• **The data**:

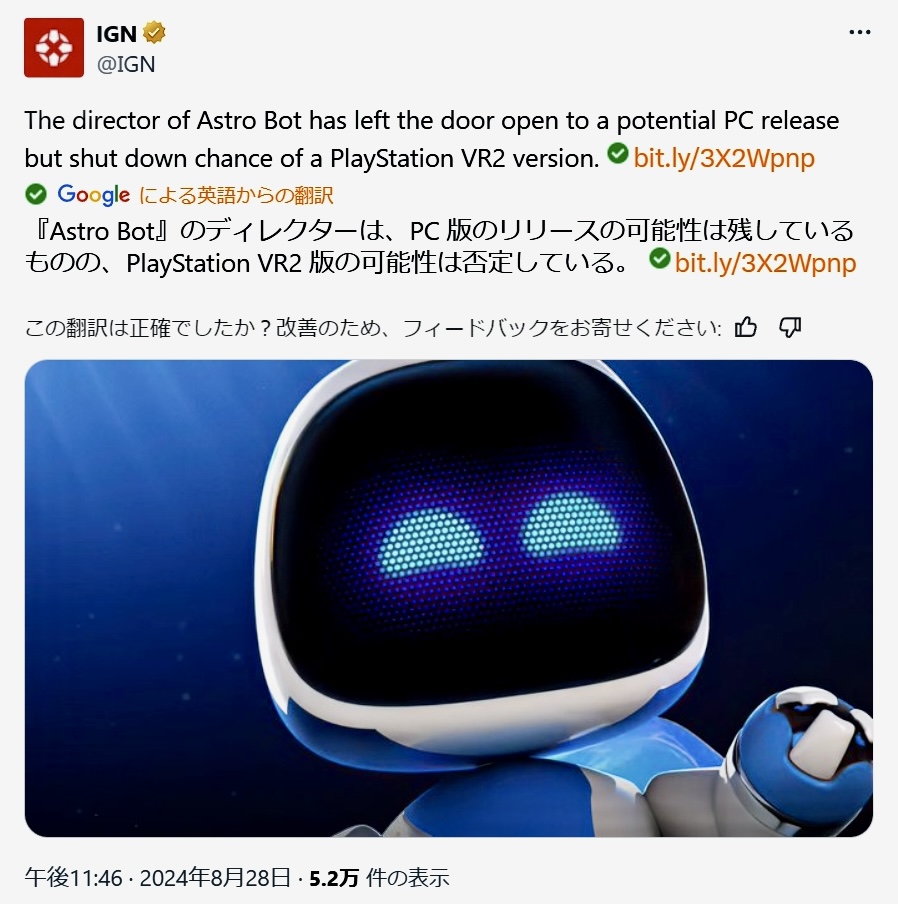Open the Astro Bot image
898x904 pixels.
[448, 598]
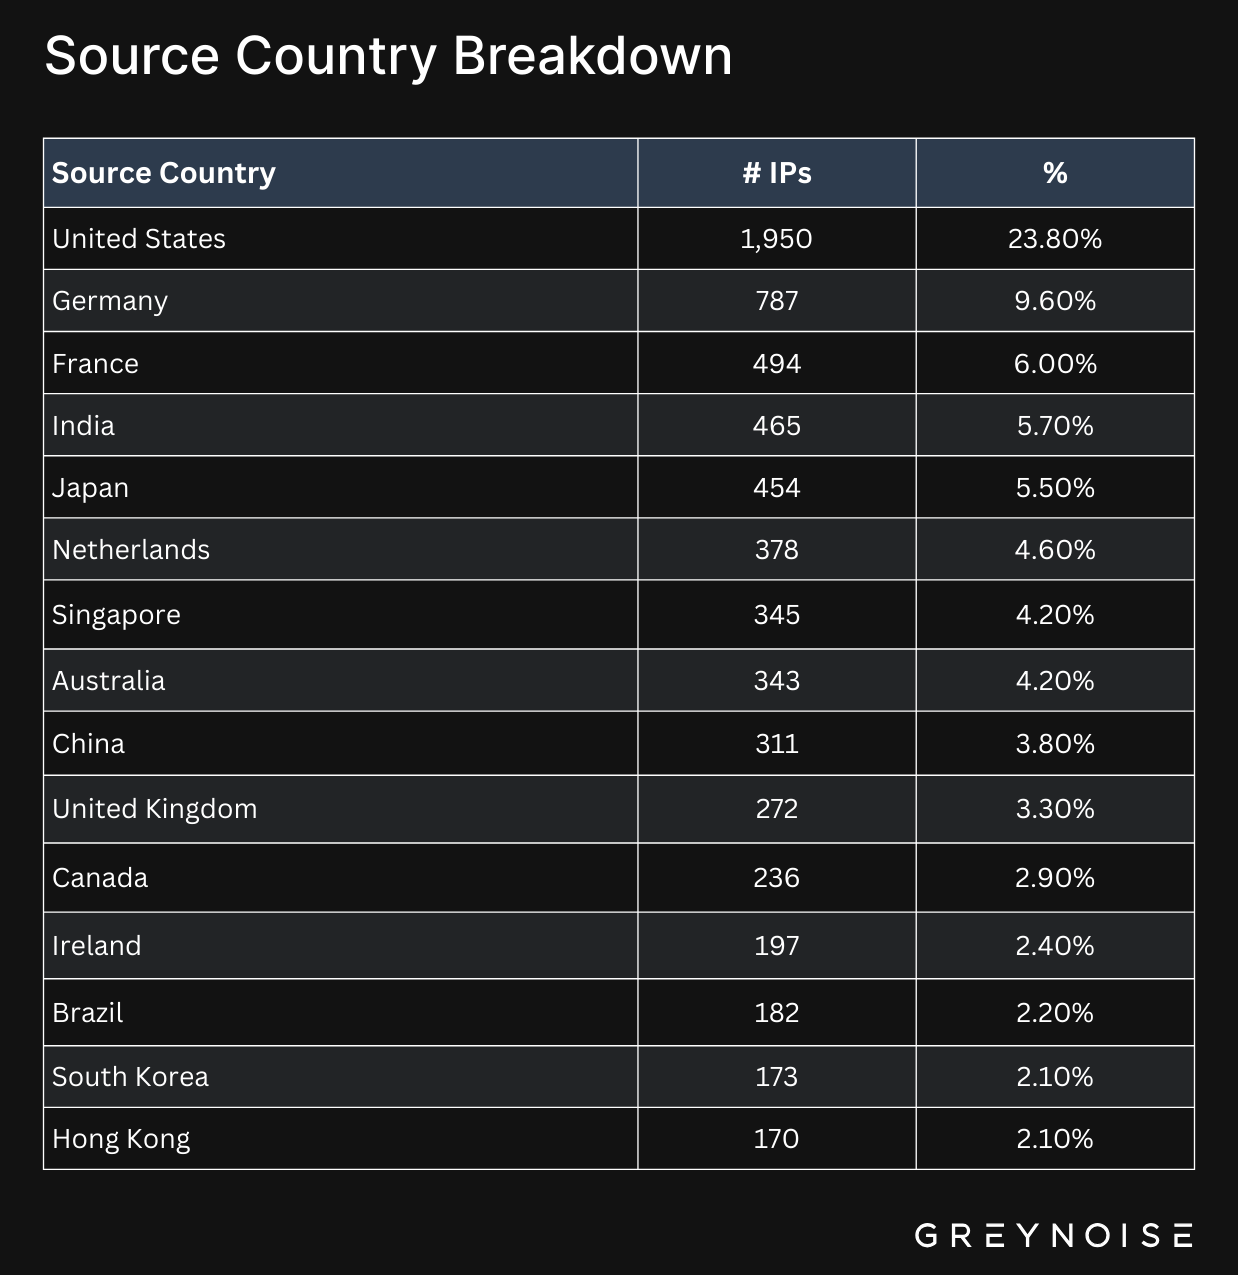
Task: Click Canada's 236 IP count
Action: [x=777, y=878]
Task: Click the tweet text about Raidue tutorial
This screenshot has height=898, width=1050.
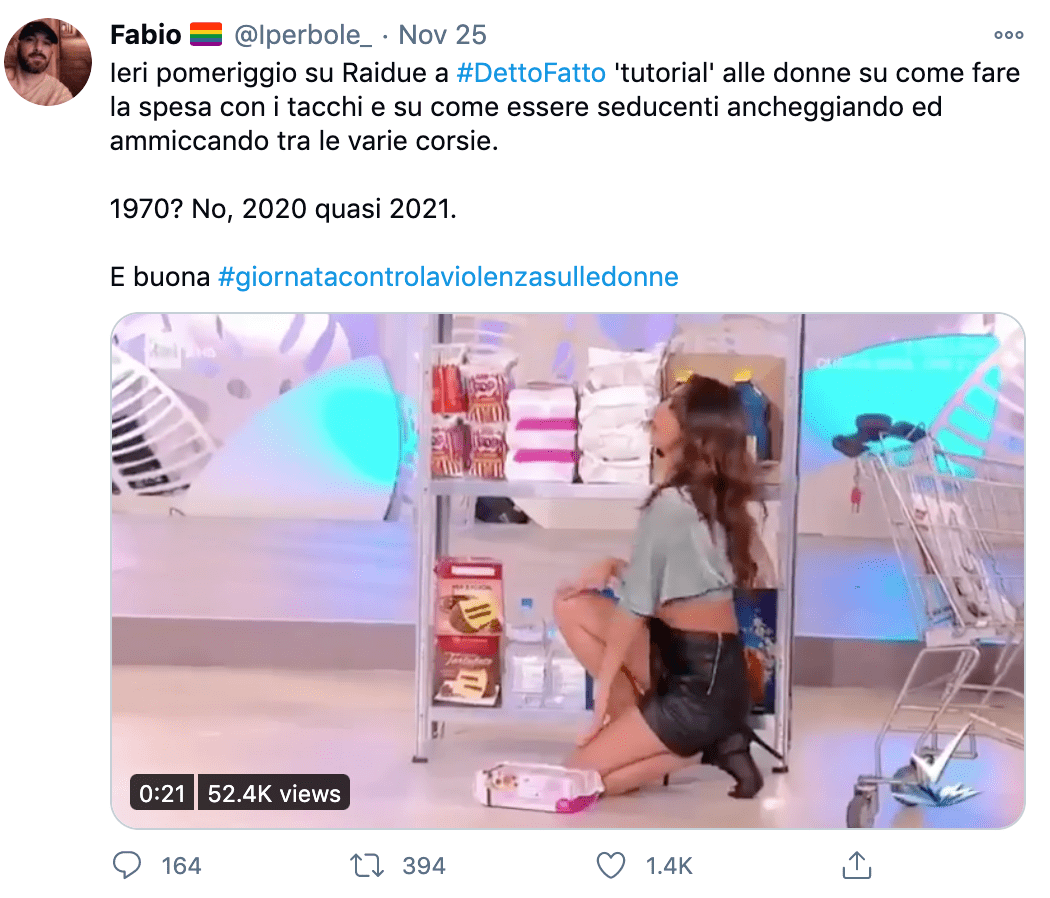Action: point(565,106)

• **What you should do**:
Please copy out all of the lines above word for word, leaving out the pictures.

• **Result for this task**:
Open the Astro Bot image
898x904 pixels.
[448, 598]
Task: Click Canada's 236 IP count
Action: [x=777, y=878]
Task: Click the tweet text about Raidue tutorial
This screenshot has height=898, width=1050.
Action: point(565,106)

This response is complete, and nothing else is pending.